It’s about time, II

Yes, the title is a pun.  Time puns are inevitable.  I nearly called this, ‘a second’s time around’.  The previous article ‘God & Time’ pondered the question, ‘what is time?’, and clarified why time is truly a theological issue.  But what about length of time – time as duration?  Time is one thing – our experience of time is quite another.  How do different entities experience time?  Electrons spinning around an atom travel vastly further distances in one second (a second’s time around!) than humans will in a lifetime.  Adult mayflies live out their entire lifecycle in 24 hours, bristlecone pines over 3,000 years, humans in 80 years.  Each experiences time differently: cycles, rhythms, seasons, change, aging.  In addition, 10 minutes waiting in a queue feels exceedingly different than 2 hours watching a great film – or 10 seconds’ drop down a high rollercoaster.  And what of sleep?  Or hibernation? – when time feels like no time at all – yet we never question that we are still ‘in time’.

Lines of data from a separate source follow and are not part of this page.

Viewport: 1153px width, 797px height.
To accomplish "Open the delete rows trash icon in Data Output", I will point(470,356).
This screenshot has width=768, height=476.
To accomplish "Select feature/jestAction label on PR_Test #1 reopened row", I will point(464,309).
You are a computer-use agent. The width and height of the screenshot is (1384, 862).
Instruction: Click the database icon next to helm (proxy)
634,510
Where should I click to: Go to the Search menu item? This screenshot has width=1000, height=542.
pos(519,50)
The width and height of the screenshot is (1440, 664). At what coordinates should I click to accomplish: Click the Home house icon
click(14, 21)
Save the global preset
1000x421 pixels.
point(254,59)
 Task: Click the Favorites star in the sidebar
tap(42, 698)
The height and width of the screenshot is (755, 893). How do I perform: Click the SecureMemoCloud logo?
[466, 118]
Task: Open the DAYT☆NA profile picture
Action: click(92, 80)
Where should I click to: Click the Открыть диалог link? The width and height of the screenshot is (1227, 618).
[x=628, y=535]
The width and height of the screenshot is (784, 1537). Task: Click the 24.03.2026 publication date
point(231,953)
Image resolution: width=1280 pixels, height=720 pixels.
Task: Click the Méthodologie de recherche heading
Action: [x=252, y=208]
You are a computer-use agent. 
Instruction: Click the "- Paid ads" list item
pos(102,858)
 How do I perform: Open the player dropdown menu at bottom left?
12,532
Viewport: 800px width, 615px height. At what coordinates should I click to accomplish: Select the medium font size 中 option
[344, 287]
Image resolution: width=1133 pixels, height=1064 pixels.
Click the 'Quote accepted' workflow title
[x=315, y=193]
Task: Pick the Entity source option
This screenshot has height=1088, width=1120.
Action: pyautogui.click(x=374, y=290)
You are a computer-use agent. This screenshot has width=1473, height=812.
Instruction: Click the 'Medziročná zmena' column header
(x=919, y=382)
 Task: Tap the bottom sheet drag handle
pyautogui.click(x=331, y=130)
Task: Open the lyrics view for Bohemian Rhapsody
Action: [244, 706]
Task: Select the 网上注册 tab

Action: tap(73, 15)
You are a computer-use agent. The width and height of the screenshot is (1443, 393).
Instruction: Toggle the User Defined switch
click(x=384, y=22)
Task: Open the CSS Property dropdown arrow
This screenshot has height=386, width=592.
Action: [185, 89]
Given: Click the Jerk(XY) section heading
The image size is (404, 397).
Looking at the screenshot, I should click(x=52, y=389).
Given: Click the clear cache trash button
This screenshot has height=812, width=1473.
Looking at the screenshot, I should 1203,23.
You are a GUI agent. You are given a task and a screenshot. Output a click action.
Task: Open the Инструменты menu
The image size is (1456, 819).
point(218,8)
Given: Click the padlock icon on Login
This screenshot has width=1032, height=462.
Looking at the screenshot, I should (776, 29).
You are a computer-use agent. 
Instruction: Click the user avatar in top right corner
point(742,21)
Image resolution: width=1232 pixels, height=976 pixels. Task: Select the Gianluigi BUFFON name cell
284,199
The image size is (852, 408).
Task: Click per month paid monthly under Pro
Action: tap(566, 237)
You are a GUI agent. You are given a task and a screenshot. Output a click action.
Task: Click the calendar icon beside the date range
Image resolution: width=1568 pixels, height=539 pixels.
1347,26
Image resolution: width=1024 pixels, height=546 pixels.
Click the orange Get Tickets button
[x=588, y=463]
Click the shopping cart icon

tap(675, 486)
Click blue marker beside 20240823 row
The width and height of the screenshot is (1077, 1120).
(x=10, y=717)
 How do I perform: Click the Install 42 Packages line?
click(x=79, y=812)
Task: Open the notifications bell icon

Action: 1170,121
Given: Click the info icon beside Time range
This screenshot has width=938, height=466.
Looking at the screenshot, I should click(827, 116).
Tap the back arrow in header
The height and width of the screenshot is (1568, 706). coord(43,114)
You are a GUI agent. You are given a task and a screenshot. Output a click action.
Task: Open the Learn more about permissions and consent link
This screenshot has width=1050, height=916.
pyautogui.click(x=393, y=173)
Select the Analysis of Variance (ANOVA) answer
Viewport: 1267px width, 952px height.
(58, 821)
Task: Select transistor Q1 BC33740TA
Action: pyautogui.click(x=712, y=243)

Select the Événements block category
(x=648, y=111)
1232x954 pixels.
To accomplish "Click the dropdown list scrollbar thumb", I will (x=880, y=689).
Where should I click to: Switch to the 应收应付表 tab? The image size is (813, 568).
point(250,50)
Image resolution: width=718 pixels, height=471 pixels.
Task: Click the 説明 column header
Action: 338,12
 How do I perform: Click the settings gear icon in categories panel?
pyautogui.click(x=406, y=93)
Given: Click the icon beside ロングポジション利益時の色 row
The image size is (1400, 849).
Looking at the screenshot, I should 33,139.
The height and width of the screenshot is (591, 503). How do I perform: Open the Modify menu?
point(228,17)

So how does God experience time?  Yes, 2Pet 3:8 tells us ‘A thousand years is like a day…’ and Christians often take this to mean that God transcends time – that past, present, future are all the same to God.  But I don’t think so.  These are durations.  While God may experience time differently in relation to each of his creatures, that does not imply he’s outside time.  The universe God created is a time-based universe; if God were outside time, he would (by implication) be outside the universe and have no relationship to us.  If God is with us, he is ‘in time’.  We innately accept this: nobody prays, ‘Lord, please help England win the world cup last year’.  It’s utterly irrelevant to speculate about God’s experience outside time or the universe – if even possible.

Modern humans have a warped sense of time.  The discovery that our 13.7 billion-year-old universe is ‘winding down’ and our sun is burning out (in 3-billion years) elicits a deep existential angst.  Yet our entire human existence is merely a blink in that time-span!  What then of eternity?  Our own ‘second time around’ (i.e. life after death), is not ‘outside’ the time-space continuum.  The biblical concept of eternal life is not timelessness, but everlastingness – a great, undefined length of time – perhaps experienced in a wonderfully different way from the life we experience today.  For how long?  Time will tell.